## Text block
*****
Hjelm is a small Danish unpopulated island located in the Kattegat  south-east from Ebeltoft.

In 2009, the island was included in Mols Bjerge National Park. The island is privately owned.

The name Hjelm literally translates to Helmet in English. The island has also been referred to as Helm in English.

History 

There have been found evidence of human activity on Hjelm, as early as the Stone Ages, but it first entered Denmark's history in 1287, when the outlawed Marsk Stig fled to this barren island, after the murder of Erik Klipping the year before. The outlawed sought help and assistance from the Norwegian king Eric "Priest Hater" and he supplied them with a total of three fortresses, various fortifications, ships and troops. Recent archaeological excavations have revealed, that in the year of 1289 Marsk Stig and his men attacked and demolished the royal castle of Brattingsborg on the island of Samsø, just south of Hjelm.
*****
## Objective A
Reproduce the passage of the Hjelm text from "In 2009, the" to "south of Hjelm.", swapping "royal castle" for "stronghold".
## Objective B
According to the Hjelm text, from whom did the outlawed seek help and assistance?
## Objective C
Translate this sentence from the Hjelm text into French: "The island is privately owned."

## Available data
*****
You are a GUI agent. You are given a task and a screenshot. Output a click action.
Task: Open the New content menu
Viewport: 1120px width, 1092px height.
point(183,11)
*****
## Reply A
In 2009, the island was included in Mols Bjerge National Park. The island is privately owned.

The name Hjelm literally translates to Helmet in English. The island has also been referred to as Helm in English.

History 

There have been found evidence of human activity on Hjelm, as early as the Stone Ages, but it first entered Denmark's history in 1287, when the outlawed Marsk Stig fled to this barren island, after the murder of Erik Klipping the year before. The outlawed sought help and assistance from the Norwegian king Eric "Priest Hater" and he supplied them with a total of three fortresses, various fortifications, ships and troops. Recent archaeological excavations have revealed, that in the year of 1289 Marsk Stig and his men attacked and demolished the stronghold of Brattingsborg on the island of Samsø, just south of Hjelm.

## Reply B
The Norwegian king Eric "Priest Hater".

## Reply C
L'île est une propriété privée.